4Quelques mots sur la trame de la nouvelle sont nécessaires avant de procéder à l’analyse des traductions. Inglese a Roma raconte un voyage de la narratrice autodiégétique à Rome pour y trouver un appartement. Après avoir évoqué son dialogue avec un homme de chambre, un certain Cesare, dans l’hôtel où elle séjourne, la narratrice rend compte de sa rencontre avec monsieur Lake, un Anglais étrange, ancien gérant de chambres meublées, qui vit maintenant de ses traductions, en compagnie d’une poule et d’une chèvre qu’on lui avait offertes pour Pâques et qu’il a refusé de tuer et de cuisiner. La joie de vivre et le détachement de monsieur Lake, et surtout le respect de la vie animale qu’il manifeste, sont pour la narratrice un motif d’espérance, « speranza » étant le terme qui clôt le récit.
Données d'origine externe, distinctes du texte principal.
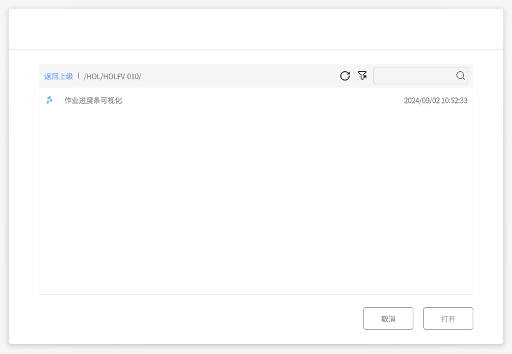Focus the search input field
Image resolution: width=512 pixels, height=354 pixels.
413,76
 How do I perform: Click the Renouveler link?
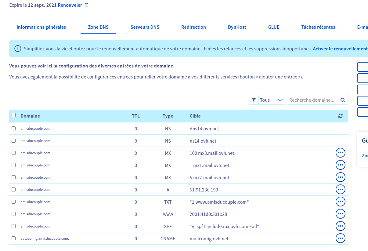pyautogui.click(x=70, y=5)
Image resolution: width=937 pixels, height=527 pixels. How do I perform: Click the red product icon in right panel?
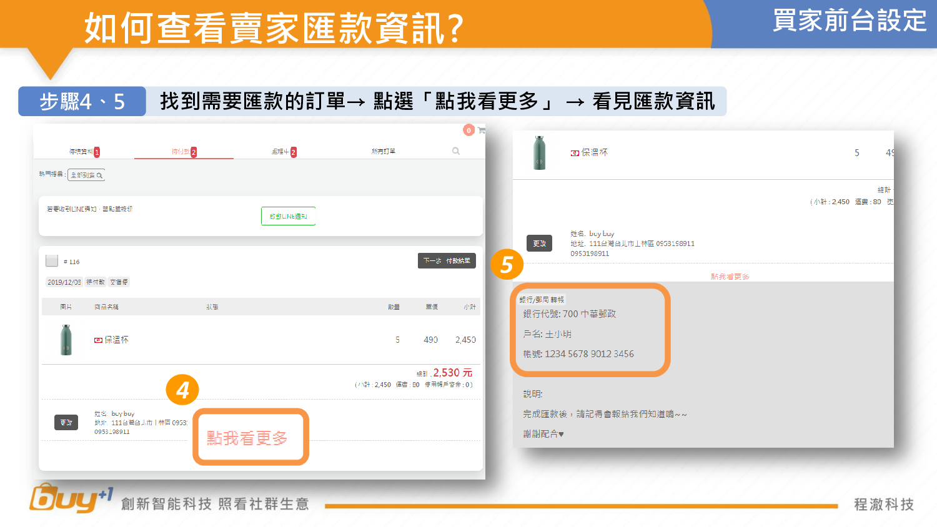575,153
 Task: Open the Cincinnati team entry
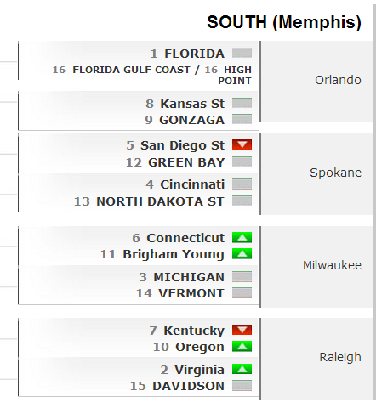tap(192, 184)
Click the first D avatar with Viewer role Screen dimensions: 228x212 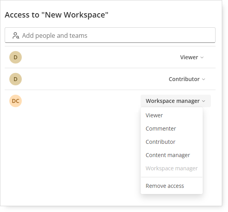16,57
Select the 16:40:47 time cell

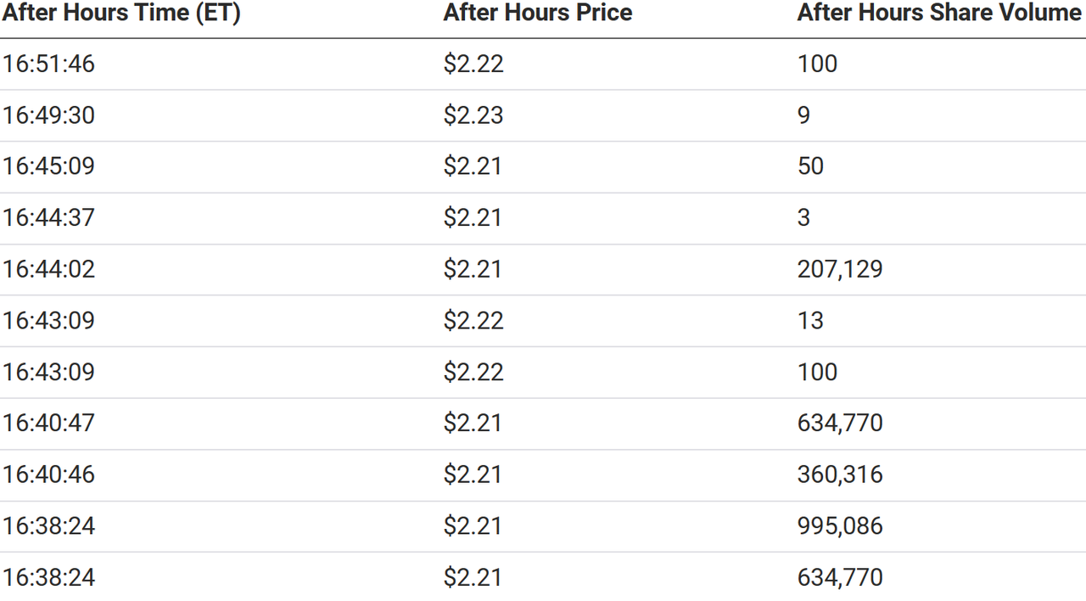coord(48,423)
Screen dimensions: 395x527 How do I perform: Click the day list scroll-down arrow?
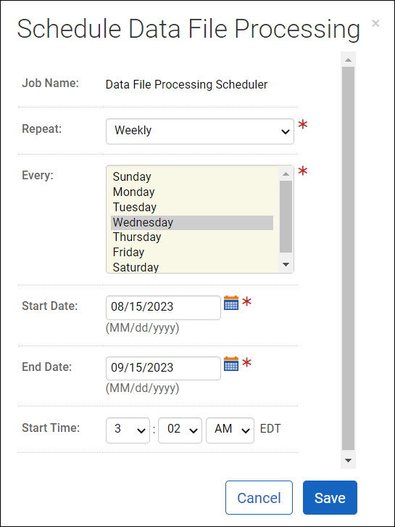click(286, 264)
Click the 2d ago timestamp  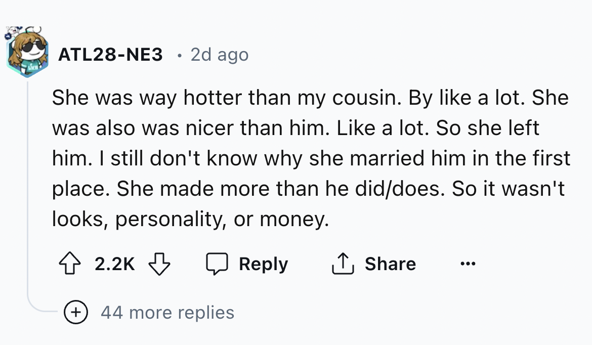click(x=219, y=54)
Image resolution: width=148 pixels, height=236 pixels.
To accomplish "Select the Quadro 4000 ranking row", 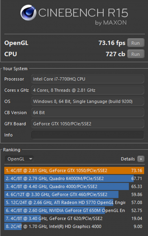I will click(x=74, y=186).
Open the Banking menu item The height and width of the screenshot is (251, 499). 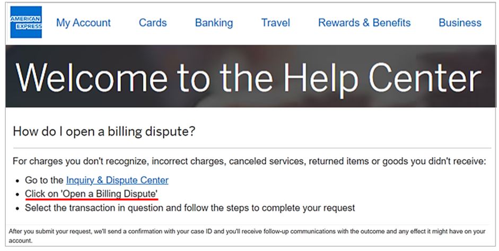click(x=214, y=23)
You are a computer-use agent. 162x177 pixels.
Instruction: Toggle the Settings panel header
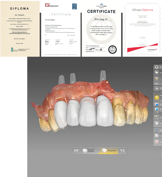coord(158,130)
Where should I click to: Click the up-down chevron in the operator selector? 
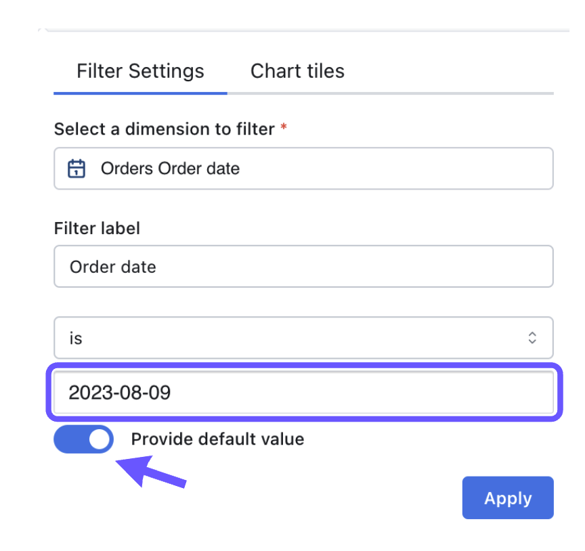533,338
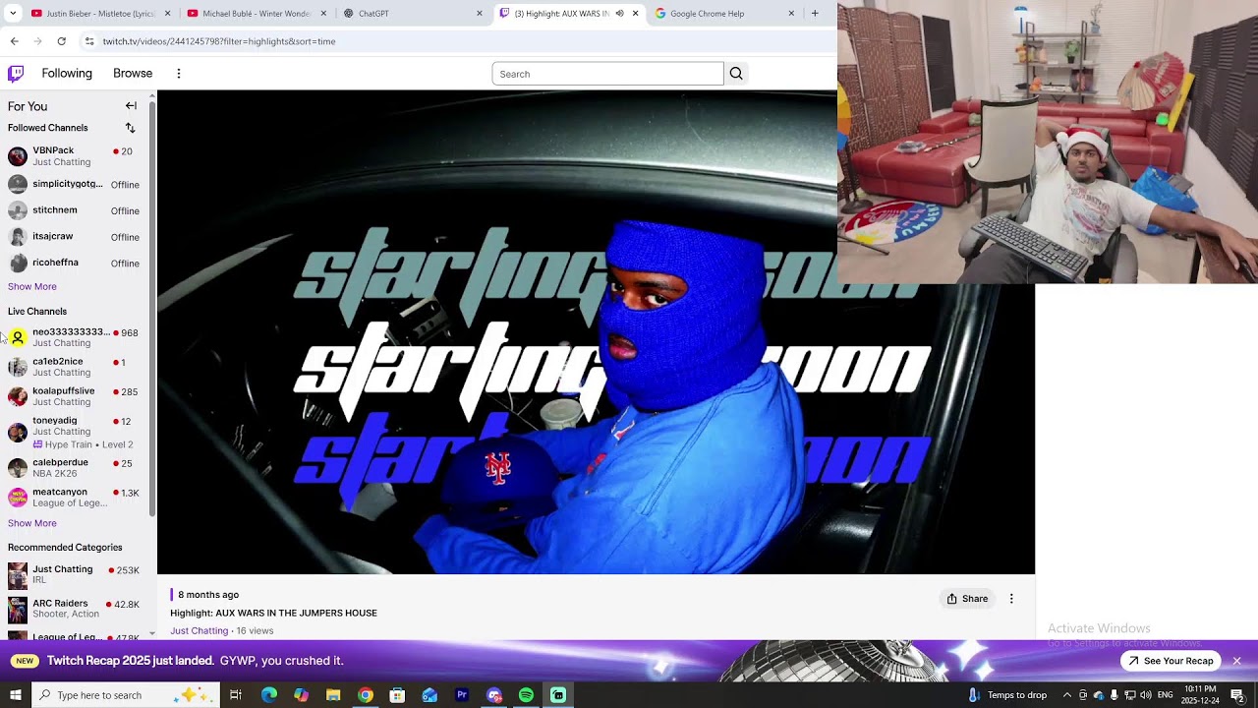Image resolution: width=1258 pixels, height=708 pixels.
Task: Open video options three-dot menu
Action: click(1011, 599)
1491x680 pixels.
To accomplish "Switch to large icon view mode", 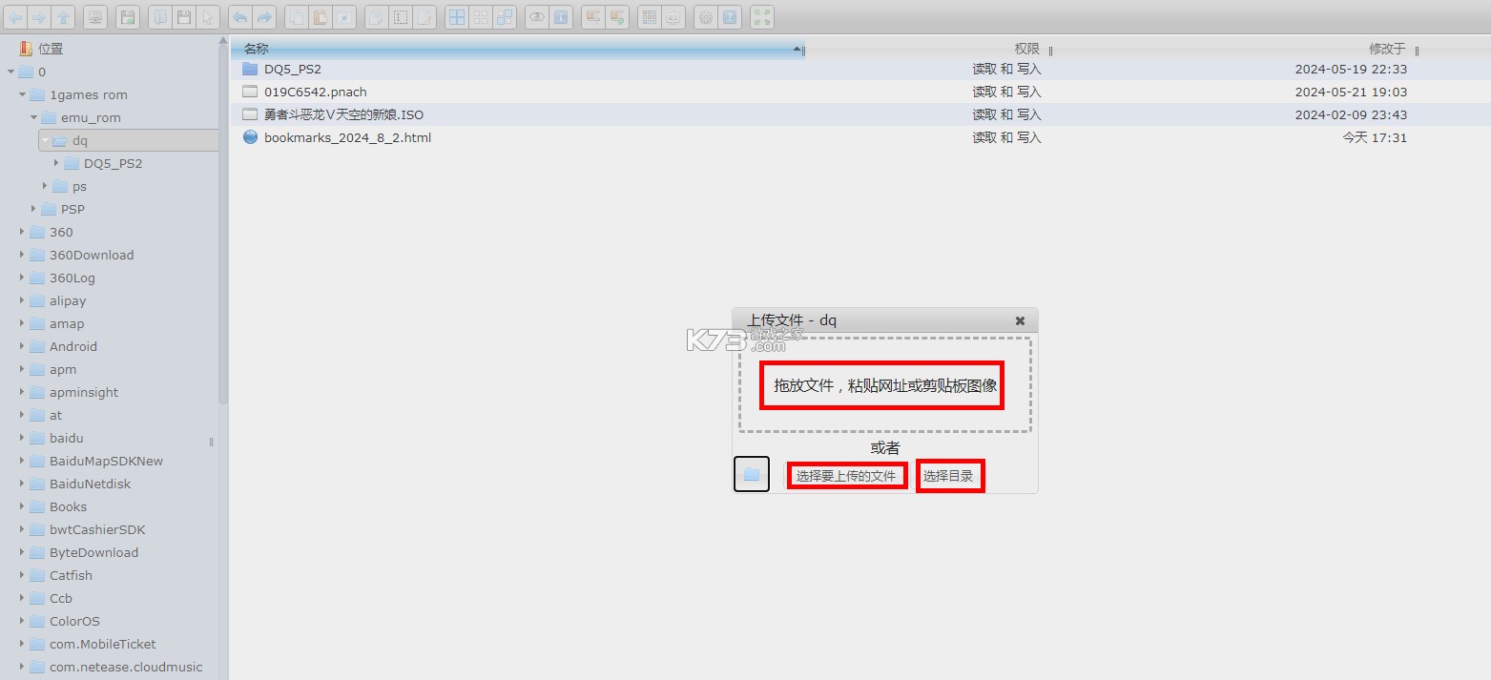I will click(456, 16).
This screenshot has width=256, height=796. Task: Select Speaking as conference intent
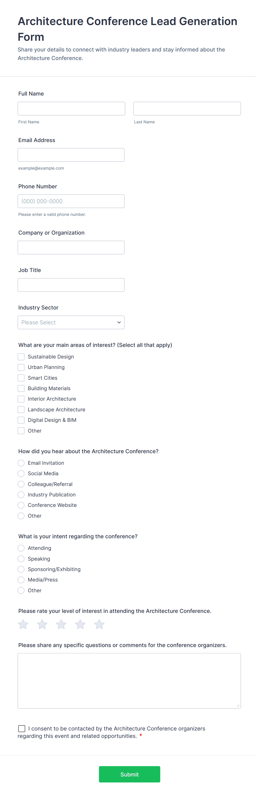(x=21, y=559)
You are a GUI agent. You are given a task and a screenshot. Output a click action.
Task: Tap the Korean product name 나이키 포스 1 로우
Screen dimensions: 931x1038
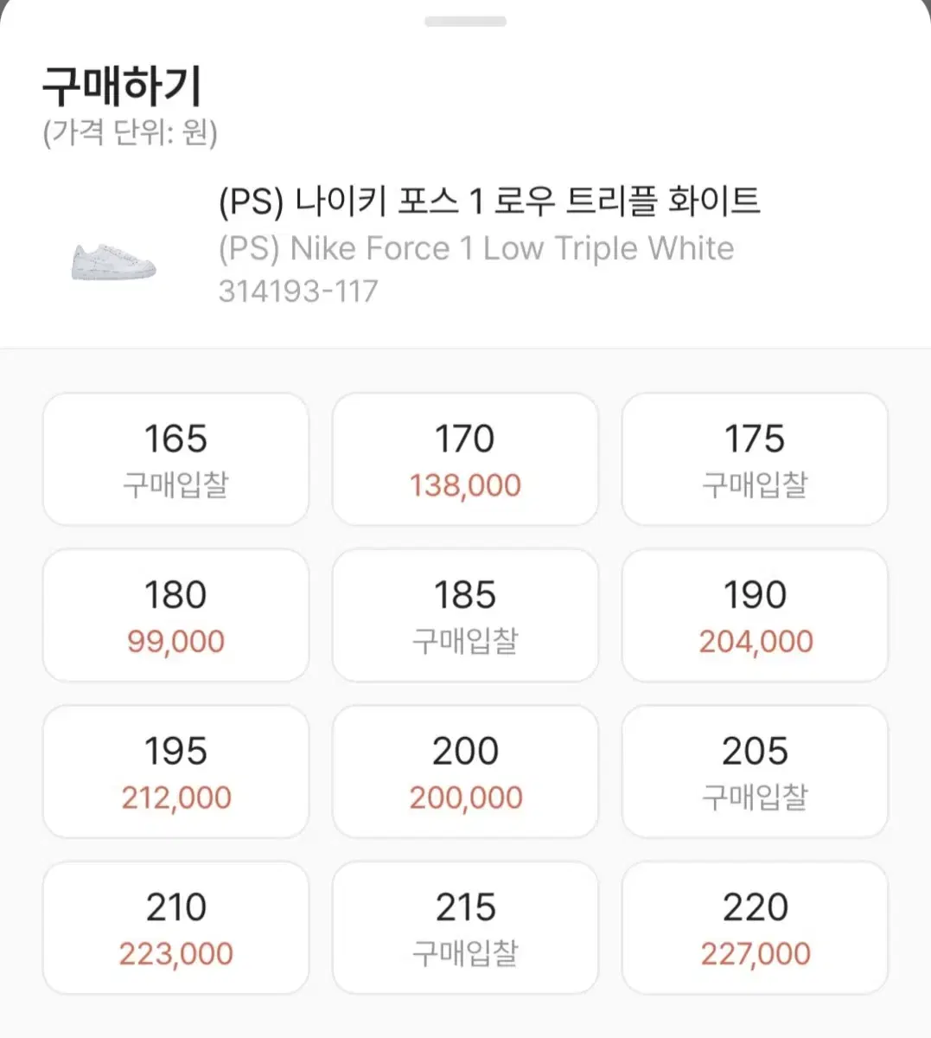[x=425, y=202]
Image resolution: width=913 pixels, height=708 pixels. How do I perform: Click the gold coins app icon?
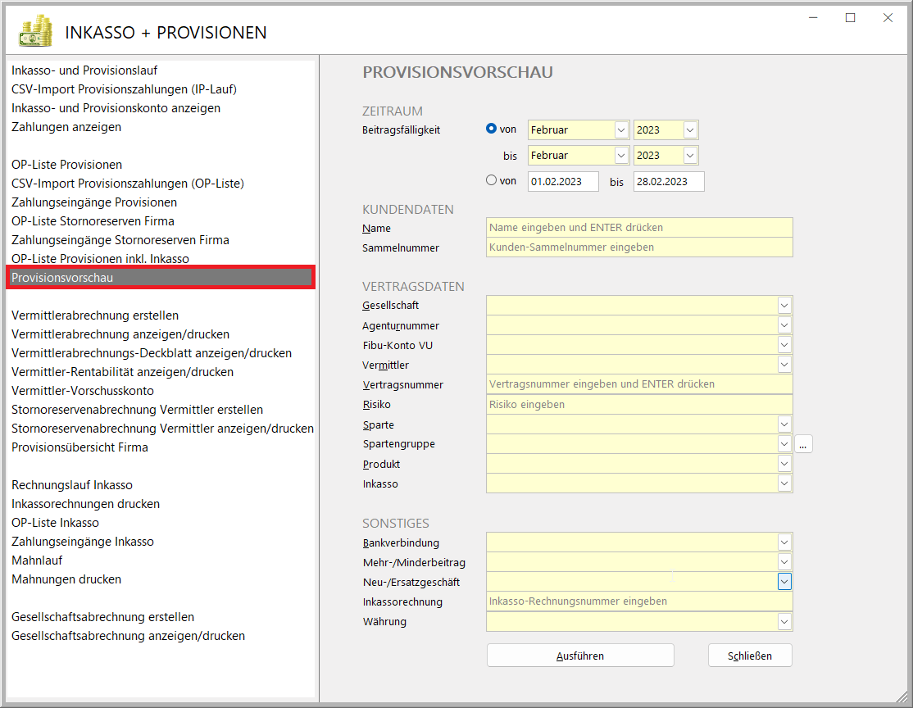[x=35, y=33]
Cet espoir est en lien avec la vision du monde antispéciste qui deviendra, après le désenchantement du communisme chez l’écrivaine à la fin des années cinquante, l’un des principaux axes idéologiques autour duquel se développera désormais son oeuvre.1
5Notre étude traductologique portera principalement sur la seconde partie de la nouvelle, partie qui nous paraît plus significative pour l’analyse des traductions en lien avec le phénomène de la répétition dans le texte de départ.
La première rencontre – les répétitions et leurs (non-)traductions
6Dans l’hôtel romain où elle se rend, la narratrice est fortement intriguée par sa chambre et surtout par l’homme de chambre qui vient lui apporter du café, un certain « Cesare A. » Le choc que ce personnage provoque en elle tient sans doute au contraste entre l’apparent désir de servir qu’il exprime et l’attitude hautaine qu’il montre avant de quitter la chambre d’hôtel. Les considérations initiales de la narratrice concernant Cesare portent justement sur l’observation et l’interprétation de son apparence :
[1] Avvertivo, frattanto, il frastuono singolare che fanno le carrozze in una vecchia strada pavimentata con ciottoli, di una capitale asiatica, e questo contribuiva a rendere più acuta la mia attenzione, non alle risposte del cameriere, il cui nome era Cesare A., ma alla sua figura e all’ambiente dove il colloquio avveniva. Una figura d’uomo tra i cinquanta e i sessanta, piuttosto appiattita e ricurva, con ampie spalle e lunghe braccia che non aggiungevano nulla alla sua avvenenza, posto che ne avesse, ma piuttosto si identificavano in quel suo lungo mestiere di servire e osservare, senza mai trarre da ciò una qualunque conclusione, solo mance di diversa misura, e ciò si capiva dalla sua faccia come appesantita nella parte bassa, e dallo sguardo fosco e vagamente pensieroso, come di uno che vada nella vita senza ricordare più il proprio nome, né la felicità che era in partenza, e i propositi. (Ortese, 1961, p. 19)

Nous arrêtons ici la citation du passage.